Nous aurions grand besoin que Licinius pût ressusciter pour nous reprendre d'un pareil abus et abolir les erreurs qui se sont introduites dans la peinture ; mais il ne sera pas hors de propos de dire ici d'où vient que cette fausse manière de peindre l'a emporté sur la bonne. En voilà, suivant moi, la raison.

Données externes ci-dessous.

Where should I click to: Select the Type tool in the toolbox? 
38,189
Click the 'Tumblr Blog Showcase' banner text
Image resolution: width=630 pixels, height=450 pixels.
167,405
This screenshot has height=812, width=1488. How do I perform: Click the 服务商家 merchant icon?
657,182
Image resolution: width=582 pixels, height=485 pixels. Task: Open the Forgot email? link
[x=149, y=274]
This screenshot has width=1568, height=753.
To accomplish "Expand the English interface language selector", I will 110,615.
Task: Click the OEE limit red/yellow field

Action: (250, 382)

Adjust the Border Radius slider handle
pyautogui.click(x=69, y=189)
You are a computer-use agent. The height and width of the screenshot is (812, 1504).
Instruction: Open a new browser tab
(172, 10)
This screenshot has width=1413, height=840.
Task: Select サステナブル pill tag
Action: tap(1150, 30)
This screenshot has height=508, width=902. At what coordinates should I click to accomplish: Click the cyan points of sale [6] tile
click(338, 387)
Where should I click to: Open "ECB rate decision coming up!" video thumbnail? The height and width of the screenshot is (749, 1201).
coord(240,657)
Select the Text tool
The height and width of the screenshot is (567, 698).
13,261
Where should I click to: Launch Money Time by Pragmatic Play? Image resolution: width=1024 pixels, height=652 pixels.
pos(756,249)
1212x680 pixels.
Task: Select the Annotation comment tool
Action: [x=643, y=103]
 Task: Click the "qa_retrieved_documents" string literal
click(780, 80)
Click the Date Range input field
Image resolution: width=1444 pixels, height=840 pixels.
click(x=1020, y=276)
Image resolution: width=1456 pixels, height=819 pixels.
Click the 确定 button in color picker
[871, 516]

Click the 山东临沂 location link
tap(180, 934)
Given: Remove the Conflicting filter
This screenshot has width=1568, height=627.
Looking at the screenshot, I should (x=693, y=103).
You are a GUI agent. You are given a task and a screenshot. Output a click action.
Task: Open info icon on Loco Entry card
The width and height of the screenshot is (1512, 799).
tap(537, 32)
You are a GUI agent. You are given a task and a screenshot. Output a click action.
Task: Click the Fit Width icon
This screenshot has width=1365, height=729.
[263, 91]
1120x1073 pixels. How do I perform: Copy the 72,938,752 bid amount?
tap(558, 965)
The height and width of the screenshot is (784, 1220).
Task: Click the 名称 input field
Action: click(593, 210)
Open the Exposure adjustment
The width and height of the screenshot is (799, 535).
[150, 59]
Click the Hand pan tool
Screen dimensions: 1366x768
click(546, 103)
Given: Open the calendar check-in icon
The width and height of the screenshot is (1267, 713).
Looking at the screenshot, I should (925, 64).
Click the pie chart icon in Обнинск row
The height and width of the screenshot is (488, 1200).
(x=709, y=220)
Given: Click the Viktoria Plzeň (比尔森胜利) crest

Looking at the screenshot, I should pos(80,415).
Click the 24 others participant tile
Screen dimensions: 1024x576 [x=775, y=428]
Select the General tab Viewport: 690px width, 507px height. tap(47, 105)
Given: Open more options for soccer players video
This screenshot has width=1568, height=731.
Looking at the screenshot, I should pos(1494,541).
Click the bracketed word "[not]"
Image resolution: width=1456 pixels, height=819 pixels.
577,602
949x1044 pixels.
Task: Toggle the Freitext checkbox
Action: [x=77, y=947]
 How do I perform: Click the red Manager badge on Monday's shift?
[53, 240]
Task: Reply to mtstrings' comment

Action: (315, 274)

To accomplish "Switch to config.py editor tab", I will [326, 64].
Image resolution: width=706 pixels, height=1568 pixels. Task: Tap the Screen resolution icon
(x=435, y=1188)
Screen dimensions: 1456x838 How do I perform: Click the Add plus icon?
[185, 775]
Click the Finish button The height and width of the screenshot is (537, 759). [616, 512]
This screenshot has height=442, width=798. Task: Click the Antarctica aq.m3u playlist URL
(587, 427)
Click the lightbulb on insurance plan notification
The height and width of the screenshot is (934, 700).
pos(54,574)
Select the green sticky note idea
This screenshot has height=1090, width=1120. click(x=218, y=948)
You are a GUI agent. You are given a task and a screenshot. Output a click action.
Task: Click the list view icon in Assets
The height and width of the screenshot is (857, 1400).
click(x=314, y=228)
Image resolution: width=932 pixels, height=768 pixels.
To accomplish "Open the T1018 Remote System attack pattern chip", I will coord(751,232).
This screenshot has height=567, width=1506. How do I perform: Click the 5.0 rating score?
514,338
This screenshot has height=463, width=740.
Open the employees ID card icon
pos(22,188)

Les anciens ne recherchaient et n'appréciaient que le talent et la perfection du travail, tandis qu'aujourd'hui on n'estime qu'une chose, c'est l'éclat des couleurs. Aujourd'hui le talent de l'artiste n'est plus compté pour rien ; on n'apprécie qu'une chose, c'est la dépense faite par celui qui fait travailler. On sait, par exemple, que les anciens épargnaient le minium, à cause de sa rareté ; on ne l'employait que comme remède : à présent on en peint des murailles tout entières ; l'on emploie de même la chrysocolle, la couleur de pourpre et celle d'azur. Et les peintures qui sont faites avec ces couleurs, quoique sans art, ne laissent pas de produire beaucoup d'effet ; mais, à cause de la chèreté de ces couleurs, les lois ont ordonné qu'elles ne seront point fournies par les peintres, mais par ceux qui les font travailler.

J'ai cherché, par les instructions que je viens de donner, à prévenir autant que possible les fautes que l'on peut commettre en faisant les enduits et la peinture. Je vais présentement m'occuper des matériaux qui entrent dans la composition du stuc et de la manière de les préparer ; comme j'ai déjà traité de la chaux, je vais parler du marbre dans le chapitre suivant.